This action is brought upon two contracts specified as “ 9630 ” and “ 9630 extra ” made between the M. H. Tread-well Company, the plaintiff’s assignor, and the General Petroleum Company of California for whom the defendant
*587was acting as agent and which contracts the defendant guaranteed. The answer contains in effect a general denial and pleads payment.
The General Petroleum Company of California, a foreign corporation and doing business mainly in the State of California, chartered the steamship Mills and desired to have the steamship altered so as to make it an oil tank steamer. The contracts were made with the plaintiff to effect this alteration. The first contract, called 9630, was the principal contract and that called for the installation of three or four tanks and was made upon January 16, 1914. The second contract was for further alterations made March 23, 1914, involving $2,600. The third contract was made April 25, 1914, involving $2,430. The fourth contract of June 30, 1914, called for the payment of $15,100. A further contract made September 22, 1914, called for the payment of $5,700. In addition to that there was extra work which was not performed under any contract for which the plaintiff charged upwards of $16,000. The only contracts directly involved in this appeal are the first and fourth contracts. The defendant guaranteed the first four contracts. The second and third and fifth contracts, however, are not made the subject <?f this suit.
The work progressed and up to October 23, 1914, there was paid to the plaintiff’s assignor the sum of $76,740.26. Thereafter the M. H. Treadwell Company brought an action against the General Petroleum Company for the extra work involving as it was claimed about $16,000. Of this $76,000 and upwards that had been paid, the Treadwell Company assumed to credit $13,000 upon the extra work not under contract and asked for the balance of $3,000. In that action the plaintiff failed but the jury made a special finding that the extra work was worth $13,000 and presumably found that it had been paid by the application of $13,000 of these payments. In that suit, however, this defendant was not a party, so that this defendant is not in any way bound by the result thereof and as far as this action is concerned the object and result of that suit may be ignored.
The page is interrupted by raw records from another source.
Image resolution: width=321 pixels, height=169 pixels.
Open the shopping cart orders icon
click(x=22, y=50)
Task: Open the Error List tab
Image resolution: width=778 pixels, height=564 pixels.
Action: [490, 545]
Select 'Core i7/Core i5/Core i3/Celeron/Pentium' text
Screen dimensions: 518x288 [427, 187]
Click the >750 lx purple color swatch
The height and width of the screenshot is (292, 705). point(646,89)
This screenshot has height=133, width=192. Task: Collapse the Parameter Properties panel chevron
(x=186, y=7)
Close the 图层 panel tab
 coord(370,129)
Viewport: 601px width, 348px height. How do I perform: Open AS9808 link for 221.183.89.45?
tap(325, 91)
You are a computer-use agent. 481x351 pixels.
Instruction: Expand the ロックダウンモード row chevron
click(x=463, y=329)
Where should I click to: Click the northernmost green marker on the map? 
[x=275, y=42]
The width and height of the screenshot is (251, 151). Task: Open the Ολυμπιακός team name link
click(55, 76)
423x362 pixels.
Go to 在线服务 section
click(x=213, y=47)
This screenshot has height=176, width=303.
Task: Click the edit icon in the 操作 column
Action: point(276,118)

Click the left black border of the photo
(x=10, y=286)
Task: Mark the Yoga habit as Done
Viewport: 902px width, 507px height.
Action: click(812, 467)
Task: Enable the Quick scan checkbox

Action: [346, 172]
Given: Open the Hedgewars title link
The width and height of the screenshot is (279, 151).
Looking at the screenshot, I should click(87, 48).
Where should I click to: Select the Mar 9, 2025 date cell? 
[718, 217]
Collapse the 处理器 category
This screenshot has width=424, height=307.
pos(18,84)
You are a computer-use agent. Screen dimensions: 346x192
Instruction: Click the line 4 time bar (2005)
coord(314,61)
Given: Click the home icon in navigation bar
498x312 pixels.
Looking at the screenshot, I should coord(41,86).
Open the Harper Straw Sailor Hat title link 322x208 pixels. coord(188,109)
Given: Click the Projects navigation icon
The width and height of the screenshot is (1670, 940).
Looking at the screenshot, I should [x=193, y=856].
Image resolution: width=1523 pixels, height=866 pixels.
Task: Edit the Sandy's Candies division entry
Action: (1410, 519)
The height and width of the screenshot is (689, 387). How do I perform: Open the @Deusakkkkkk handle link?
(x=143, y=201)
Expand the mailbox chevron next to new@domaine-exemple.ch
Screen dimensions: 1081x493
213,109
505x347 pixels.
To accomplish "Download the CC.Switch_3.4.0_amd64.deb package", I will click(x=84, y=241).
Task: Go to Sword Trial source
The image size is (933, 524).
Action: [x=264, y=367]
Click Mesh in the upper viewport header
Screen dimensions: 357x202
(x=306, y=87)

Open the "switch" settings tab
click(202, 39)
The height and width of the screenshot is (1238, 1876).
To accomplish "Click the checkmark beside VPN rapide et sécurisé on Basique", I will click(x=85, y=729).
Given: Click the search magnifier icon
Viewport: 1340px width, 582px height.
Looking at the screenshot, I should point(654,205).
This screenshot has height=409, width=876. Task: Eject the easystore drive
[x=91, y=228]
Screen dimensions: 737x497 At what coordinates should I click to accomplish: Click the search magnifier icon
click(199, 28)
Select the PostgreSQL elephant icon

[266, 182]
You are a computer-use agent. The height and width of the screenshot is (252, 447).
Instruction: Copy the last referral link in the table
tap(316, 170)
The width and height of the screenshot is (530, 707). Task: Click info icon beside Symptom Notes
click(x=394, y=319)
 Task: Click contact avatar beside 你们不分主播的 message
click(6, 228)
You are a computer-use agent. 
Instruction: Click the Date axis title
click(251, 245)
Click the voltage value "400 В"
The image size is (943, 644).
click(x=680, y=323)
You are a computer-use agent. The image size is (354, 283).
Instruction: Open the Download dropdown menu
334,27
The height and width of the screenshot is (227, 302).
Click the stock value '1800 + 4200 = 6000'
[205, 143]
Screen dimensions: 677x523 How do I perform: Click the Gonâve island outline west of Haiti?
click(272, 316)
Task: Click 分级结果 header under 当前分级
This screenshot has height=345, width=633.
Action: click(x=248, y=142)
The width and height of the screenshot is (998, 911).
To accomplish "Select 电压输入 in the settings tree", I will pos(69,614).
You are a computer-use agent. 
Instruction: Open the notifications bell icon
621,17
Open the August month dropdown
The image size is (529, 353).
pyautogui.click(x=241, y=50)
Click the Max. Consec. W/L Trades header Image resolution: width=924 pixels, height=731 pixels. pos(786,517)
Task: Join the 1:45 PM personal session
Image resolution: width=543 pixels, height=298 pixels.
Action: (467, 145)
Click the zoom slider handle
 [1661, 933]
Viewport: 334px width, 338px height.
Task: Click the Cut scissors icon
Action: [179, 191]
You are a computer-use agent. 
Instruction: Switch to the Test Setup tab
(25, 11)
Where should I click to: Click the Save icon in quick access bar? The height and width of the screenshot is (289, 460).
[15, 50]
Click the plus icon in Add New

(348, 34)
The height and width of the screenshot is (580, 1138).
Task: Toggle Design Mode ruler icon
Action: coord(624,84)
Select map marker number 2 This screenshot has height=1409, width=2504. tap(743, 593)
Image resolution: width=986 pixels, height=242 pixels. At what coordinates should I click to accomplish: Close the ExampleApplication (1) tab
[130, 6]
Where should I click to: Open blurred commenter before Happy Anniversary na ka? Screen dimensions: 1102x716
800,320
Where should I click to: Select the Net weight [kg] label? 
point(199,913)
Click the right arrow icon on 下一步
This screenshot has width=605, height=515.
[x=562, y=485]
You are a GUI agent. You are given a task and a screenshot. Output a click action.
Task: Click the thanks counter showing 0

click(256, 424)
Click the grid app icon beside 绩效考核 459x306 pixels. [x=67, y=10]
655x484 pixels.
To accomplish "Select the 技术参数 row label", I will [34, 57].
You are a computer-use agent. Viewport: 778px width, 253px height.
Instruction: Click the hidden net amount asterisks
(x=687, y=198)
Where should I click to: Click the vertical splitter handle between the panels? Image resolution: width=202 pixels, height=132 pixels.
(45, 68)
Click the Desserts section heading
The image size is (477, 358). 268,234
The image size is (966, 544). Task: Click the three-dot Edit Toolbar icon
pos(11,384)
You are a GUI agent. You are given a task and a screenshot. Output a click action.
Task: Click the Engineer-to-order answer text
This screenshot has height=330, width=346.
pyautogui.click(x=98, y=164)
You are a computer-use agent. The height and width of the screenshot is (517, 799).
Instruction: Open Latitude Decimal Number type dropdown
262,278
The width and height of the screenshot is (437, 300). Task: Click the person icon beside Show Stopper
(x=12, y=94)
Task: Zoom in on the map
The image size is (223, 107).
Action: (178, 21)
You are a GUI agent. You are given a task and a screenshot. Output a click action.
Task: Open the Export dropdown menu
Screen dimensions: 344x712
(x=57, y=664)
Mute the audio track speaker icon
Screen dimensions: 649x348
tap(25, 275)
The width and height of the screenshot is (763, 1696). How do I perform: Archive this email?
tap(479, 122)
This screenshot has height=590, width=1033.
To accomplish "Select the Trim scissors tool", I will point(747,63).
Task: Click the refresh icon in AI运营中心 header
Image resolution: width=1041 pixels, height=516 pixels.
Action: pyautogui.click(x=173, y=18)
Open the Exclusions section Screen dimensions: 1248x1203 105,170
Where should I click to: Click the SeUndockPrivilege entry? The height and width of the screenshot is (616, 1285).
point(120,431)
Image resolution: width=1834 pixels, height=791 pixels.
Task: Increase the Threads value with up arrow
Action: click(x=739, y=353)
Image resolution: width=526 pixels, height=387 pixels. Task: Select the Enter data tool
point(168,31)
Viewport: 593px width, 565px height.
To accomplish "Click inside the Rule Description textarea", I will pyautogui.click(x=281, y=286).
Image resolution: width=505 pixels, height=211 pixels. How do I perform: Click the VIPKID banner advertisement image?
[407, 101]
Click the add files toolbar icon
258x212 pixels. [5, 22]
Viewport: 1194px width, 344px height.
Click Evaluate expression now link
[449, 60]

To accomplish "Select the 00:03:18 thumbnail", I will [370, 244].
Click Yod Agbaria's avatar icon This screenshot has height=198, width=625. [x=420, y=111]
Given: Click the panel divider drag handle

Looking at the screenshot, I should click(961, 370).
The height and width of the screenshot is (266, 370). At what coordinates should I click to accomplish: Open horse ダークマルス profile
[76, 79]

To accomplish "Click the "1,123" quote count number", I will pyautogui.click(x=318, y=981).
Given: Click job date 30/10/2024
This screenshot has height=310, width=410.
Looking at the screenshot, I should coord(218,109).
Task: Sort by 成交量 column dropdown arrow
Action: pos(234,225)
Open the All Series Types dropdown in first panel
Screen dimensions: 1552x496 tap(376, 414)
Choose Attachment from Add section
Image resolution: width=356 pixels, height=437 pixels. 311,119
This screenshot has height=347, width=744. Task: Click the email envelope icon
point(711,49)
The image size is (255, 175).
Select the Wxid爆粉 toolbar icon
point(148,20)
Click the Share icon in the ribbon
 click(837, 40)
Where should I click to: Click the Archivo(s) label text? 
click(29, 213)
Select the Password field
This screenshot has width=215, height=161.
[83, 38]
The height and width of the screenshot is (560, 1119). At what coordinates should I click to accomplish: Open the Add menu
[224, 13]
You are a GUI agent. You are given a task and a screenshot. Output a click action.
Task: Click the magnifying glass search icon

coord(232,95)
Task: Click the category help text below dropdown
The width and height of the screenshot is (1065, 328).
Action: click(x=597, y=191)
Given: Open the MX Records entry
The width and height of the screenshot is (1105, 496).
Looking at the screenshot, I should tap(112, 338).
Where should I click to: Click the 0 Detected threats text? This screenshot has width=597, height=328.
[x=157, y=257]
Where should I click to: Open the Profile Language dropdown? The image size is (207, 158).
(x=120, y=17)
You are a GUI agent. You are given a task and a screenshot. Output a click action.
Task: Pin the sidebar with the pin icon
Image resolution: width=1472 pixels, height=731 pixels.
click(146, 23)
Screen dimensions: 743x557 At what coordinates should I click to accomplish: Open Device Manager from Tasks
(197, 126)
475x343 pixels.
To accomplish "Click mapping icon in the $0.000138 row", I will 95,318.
This action is brought for the recovery of about $14,000 claimed to be the difference in amounts due upon the contracts first and fourth, heretofore mentioned, and the payments *588which had been applied thereto by the Treadwell Company. The only proof of the performance of the contract by the Treadwell Company rested upon a statement made by the defendant as the agent of the General Petroleum Company in which statement it recognized that the contracts had been fully performed. Now it is first claimed that this statement, having been made by the defendant as the agent of the petroleum company, was not binding upon the defendant as surety, and, therefore, constitutes no proof of the plaintiff’s cause of action. I do not agree to this. If the defendant has admitted that the contracts were performed, it makes little difference in what capacity it made the admission. It is presumed to have made a truthful statement and it is fully inferable that the contracts were performed as admitted in this statement. It is further claimed, however, on behalf of the defendant that in this statement was an item of $76,740.26 of payments to Treadwell & Company on account of contracts. It appears from this record that the contracts all told called for payments amounting to $86,800. Of this amount, $3,668, due upon the contract No. 5 and afterwards paid to Ransom had not been then paid. If this $76,740.26 were admitted to have been paid upon the contracts that would leave only about $6,000 remaining due upon the contracts and the plaintiff has recovered a judgment of $14,000 upon the first and fourth contracts. The difficulty is that the plaintiff can only support his judgment upon this admission by the defendant of the performance of the contract, but this admission was coupled with the further statement of these payments, and the plaintiff must take the admission “ cum onere.” As these payments show only about $6,000 remaining unpaid upon the contracts, it follows that the court was unauthorized to hold as a matter of law that the plaintiff was entitled to recover $14,000 thereupon.
The judgment must, therefore, be reversed and a new trial granted, with costs to appellant to abide the event.
Clarke, P. J., Laughlin, Dowling and Shearn, JJ., concurred.
Judgment reversed, new trial ordered, costs to appellant to abide event.